Hey everyone, I've never really traveled outside of my home town (Montreal, Canada) but I now have the opportunity to go visit my dad for a week and he is stationed in Palo Alto. The prospect of seeing with my own eyes the tech hub that I read news from almost on an hourly basis is mind-boggling to me and I already feel like a child that is about to go to Disneyland.<p>I really want to take advantage of the week to visit places that minds such as yourselves consider MUST SEE. If I can visit such places, that would be truly the greatest vacation ever.<p>Any recommendations? I should be going for June 19-25 if there are any time-sensitive places that you would recommend.<p>Thank you in advance, and cheers for making HN an awesome website to procrastinate to!
======
jgeorge
Do heed the warnings that it's not really all that Disneyland. PA's a
beautiful city, but its notoriety as a tech giant is largely shrouded by its
quaint and quiet suburbanness.

My trips to the area have been very intensely business related so I don't have
many tourist suggestions.

Food: Milkshake at the Creamery on Emerson and University. Beer at Antonio's
Nut House on California Ave. Burger at Kirk's Steakburgers on ECR by Palo Alto
High School. Slice at Pizza My Heart.

PA Places: Stanford Campus/University Ave. Take pictures, it's a beautiful
campus. Apple store on University if a Steve Jobs pilgrimage is your thing. If
you play any stringed musical instruments check out Griffon at Park and
Margerita (I think, its near the Fry's at El Camino Real and Portage). You
can't do anything other than take a picture of the HP Garage, but if you want
to experience momentous Palo Alto history, there it is.
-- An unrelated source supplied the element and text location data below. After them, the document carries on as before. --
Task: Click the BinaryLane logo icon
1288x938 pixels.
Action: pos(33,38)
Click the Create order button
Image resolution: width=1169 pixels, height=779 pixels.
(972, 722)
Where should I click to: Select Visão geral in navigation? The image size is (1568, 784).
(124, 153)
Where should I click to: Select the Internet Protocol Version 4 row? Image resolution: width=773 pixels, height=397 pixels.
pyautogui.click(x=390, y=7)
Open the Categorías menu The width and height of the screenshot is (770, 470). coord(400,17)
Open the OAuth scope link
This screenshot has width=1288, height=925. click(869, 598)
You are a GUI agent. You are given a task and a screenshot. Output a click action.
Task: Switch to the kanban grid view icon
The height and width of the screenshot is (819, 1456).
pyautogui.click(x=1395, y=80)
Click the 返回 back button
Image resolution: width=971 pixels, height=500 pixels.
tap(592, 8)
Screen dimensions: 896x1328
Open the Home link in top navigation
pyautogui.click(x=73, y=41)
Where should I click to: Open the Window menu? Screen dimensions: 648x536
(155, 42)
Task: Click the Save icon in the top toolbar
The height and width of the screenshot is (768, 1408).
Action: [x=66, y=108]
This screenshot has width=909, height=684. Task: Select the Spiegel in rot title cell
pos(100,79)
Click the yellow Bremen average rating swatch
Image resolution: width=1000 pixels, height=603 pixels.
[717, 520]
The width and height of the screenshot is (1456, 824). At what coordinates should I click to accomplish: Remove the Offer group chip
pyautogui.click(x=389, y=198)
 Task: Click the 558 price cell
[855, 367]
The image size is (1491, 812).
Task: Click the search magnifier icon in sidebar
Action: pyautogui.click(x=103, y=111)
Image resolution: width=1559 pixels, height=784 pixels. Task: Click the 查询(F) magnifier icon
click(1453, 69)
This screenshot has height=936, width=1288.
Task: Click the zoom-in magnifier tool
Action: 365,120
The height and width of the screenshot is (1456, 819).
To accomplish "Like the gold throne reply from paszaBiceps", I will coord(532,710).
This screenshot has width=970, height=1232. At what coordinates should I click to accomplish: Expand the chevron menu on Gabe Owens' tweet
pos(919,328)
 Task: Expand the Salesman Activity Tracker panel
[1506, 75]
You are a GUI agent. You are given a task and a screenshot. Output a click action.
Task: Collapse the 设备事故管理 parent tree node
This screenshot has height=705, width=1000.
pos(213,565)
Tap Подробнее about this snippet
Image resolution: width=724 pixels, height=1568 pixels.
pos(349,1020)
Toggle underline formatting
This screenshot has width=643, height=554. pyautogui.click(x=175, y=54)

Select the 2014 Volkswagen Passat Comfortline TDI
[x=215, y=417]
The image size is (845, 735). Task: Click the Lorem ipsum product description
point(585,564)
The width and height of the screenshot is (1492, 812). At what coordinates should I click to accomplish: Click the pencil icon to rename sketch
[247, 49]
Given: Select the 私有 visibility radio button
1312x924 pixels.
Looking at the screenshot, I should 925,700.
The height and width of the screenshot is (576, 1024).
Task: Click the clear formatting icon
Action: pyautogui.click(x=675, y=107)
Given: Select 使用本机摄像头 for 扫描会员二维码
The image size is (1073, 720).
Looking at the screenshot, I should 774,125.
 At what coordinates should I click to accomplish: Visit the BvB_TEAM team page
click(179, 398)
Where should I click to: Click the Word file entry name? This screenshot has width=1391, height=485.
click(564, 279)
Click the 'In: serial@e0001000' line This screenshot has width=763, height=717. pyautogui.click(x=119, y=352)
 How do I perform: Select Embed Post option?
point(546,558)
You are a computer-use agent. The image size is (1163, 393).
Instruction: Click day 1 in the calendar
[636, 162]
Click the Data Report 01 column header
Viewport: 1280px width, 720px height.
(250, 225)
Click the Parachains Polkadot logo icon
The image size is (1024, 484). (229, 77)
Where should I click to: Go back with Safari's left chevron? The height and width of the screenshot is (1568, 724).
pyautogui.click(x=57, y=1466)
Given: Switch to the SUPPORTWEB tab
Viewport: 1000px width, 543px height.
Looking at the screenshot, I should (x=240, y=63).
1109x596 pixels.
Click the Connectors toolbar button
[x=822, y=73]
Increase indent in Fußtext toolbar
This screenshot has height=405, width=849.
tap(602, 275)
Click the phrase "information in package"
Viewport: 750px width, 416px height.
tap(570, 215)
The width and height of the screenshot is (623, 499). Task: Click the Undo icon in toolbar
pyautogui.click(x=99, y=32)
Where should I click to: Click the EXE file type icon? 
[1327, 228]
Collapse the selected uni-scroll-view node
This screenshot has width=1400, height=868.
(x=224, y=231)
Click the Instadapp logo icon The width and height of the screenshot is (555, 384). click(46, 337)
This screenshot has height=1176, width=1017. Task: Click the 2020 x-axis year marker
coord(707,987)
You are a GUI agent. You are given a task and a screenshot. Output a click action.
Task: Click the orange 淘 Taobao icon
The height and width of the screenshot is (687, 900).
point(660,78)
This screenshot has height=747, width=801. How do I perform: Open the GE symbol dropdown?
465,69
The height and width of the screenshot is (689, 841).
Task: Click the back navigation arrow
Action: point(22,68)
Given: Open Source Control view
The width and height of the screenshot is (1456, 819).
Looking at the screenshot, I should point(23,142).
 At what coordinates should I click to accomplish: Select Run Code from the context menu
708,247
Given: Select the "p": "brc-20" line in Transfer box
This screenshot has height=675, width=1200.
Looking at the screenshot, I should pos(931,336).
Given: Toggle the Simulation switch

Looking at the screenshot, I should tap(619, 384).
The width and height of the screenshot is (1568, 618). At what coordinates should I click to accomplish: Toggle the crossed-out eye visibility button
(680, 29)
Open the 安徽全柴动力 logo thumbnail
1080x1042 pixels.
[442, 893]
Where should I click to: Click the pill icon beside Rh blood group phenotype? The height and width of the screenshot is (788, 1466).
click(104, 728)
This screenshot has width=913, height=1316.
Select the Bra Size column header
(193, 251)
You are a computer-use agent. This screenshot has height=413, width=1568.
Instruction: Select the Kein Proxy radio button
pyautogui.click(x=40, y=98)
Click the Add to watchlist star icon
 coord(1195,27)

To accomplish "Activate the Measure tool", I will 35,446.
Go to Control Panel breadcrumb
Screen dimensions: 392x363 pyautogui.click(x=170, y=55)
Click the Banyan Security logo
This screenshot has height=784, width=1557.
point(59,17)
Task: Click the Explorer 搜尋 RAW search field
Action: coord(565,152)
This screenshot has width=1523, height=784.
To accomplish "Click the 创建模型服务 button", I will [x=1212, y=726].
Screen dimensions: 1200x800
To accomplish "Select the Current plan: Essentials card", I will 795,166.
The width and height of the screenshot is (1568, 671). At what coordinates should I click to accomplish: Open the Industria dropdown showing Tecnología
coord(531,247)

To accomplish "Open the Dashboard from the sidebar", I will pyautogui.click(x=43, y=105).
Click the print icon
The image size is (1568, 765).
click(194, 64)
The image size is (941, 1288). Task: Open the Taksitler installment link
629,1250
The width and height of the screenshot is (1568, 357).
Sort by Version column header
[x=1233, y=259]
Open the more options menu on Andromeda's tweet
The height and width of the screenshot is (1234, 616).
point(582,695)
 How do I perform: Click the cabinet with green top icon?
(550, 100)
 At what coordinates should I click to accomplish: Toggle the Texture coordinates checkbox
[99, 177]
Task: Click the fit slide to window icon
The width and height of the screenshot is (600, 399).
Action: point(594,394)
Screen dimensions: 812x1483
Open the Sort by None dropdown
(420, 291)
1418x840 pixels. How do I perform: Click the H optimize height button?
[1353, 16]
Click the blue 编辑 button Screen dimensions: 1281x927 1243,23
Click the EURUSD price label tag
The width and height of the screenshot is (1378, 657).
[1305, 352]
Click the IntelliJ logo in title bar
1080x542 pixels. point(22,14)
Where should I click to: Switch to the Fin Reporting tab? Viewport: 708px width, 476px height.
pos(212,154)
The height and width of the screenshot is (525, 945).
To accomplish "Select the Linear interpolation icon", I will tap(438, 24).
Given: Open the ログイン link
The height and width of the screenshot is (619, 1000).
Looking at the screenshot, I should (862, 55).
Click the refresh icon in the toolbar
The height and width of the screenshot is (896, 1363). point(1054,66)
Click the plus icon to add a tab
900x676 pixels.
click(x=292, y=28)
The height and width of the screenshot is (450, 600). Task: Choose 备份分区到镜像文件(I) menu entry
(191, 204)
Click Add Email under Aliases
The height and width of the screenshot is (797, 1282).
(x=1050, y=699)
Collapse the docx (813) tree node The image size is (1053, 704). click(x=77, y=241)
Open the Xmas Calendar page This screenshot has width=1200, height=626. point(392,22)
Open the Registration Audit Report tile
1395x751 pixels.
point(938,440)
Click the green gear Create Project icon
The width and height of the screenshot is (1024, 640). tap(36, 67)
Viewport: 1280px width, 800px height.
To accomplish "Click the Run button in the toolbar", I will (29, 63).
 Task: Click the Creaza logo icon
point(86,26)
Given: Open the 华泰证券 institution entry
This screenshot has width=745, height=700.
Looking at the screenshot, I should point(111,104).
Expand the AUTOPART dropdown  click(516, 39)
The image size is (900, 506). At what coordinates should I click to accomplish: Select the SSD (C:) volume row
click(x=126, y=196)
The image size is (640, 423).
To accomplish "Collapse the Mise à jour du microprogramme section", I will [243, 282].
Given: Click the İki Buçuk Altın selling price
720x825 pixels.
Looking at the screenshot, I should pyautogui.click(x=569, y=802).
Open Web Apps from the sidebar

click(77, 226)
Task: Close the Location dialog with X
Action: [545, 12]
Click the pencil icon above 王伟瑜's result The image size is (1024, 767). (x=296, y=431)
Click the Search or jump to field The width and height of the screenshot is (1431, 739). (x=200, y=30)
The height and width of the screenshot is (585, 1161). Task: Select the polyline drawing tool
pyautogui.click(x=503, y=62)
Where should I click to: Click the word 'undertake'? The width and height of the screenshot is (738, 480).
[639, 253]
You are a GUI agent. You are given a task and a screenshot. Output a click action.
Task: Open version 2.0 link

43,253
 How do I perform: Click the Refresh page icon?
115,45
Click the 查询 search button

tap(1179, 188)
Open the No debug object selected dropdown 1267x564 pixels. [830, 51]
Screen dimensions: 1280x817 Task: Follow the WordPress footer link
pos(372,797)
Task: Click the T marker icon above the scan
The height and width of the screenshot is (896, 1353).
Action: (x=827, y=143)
Get outside of PA: Definitely get down to Mountain View for the Computer
History Museum. Apple's company store in Cupertino (1 Infinite Loop) is open
to the public, go there, do that, buy a t-shirt, if you're so inclined).

------
gms
First thing is not to expect much. Your first reaction will be 'Is this it?
Suburbia and McMansions?'. And you will be right.

The factor that makes it a 'tech hub' is the people (take them away and Palo
Alto becomes utterly uninteresting), so you might want to see if any
interesting tech types have time to meet with you (if you care to).

Having said that, this thread might have things of interest to see:
[http://www.quora.com/Palo-Alto-CA/How-shall-I-spend-my-
day-i...](http://www.quora.com/Palo-Alto-CA/How-shall-I-spend-my-day-in-Palo-
Alto)

Since you're there for a while you should also take the train to San
Francisco. Most of the startups there are in SoMa, so you should walk around
there if you want to get a feel for what it's like.

------
NonEUCitizen
Fry's Electronics. Computer History Museum. Downtown Palo Alto (University
Ave.). Downtown Mountain View (Castro St.). Hacker Dojo. Stanford University.